Imagen
Lo que comenzó como un aviso clasificado el domingo terminó convirtiéndose en una de las imágenes más crudas de la realidad socioeconómica actual. En la localidad bonaerense de Moreno, el llamado de un frigorífico para cubrir vacantes se transformó en una movilización masiva de más de dos mil personas que, desafiando una lluvia incesante, formaron una columna humana de un kilómetro de extensión.

El desborde de la oferta y la demanda

La convocatoria, que inicialmente buscaba perfiles diversos —desde administrativos y personal de marketing hasta choferes y operarios de limpieza—, superó cualquier previsión de los propietarios. Para el mediodía del miércoles, ya se habían realizado 600 entrevistas relámpago, mientras la policía intentaba ordenar una fila que ya no cabía en las veredas linderas.

Carolina, una de las dueñas del emprendimiento, no ocultó su angustia ante la magnitud del evento. "Es tristísimo ver tanta gente, me pone mal. Es impresionante. Nosotros podemos contribuir con un par de puestos, pero es muy triste lo que pasa. Me pone mal, no te pone contento", confesó, evidenciando el contraste entre la necesidad de su negocio y la desesperación de una multitud que superaba con creces los puestos disponibles.

Rostros de la crisis: entre el cuentapropismo y la pérdida

Detrás de los currículums protegidos con folios de plástico para evitar la lluvia, se multiplicaban las historias de un mercado laboral que expulsa y precariza. Entre los aspirantes se encontraban:

·Exempleados del sector salud: Profesionales que perdieron su puesto en clínicas privadas.

·Trabajadores informales: Vendedores ambulantes de alimentos y conductores de aplicaciones que buscan la seguridad de un salario fijo.

·Desocupados de larga data: Jóvenes que, pese a trabajar desde la adolescencia, aseguran que nunca antes habían visto este nivel de competencia por una vacante.

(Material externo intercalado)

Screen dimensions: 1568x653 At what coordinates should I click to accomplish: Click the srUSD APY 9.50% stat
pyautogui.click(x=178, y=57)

Un reclamo con trasfondo político

La fila no fue solo un espacio de espera, sino también de catarsis. Entre los testimonios recogidos por la prensa, el descontento social apuntó directamente a la gestión económica nacional. "Esto es para que el Gobierno vea la cantidad de desocupados que hay", reclamó una mujer que pasó la noche a la intemperie.

El diagnóstico de los postulantes coincidió en un punto: el fenómeno ya no es excepcional. La postal de Moreno se suma a una serie de convocatorias similares en distintos puntos del país, donde la caída del poder adquisitivo y el freno de la actividad económica empujan a miles de personas a situaciones de espera extrema por la mínima posibilidad de un empleo estable.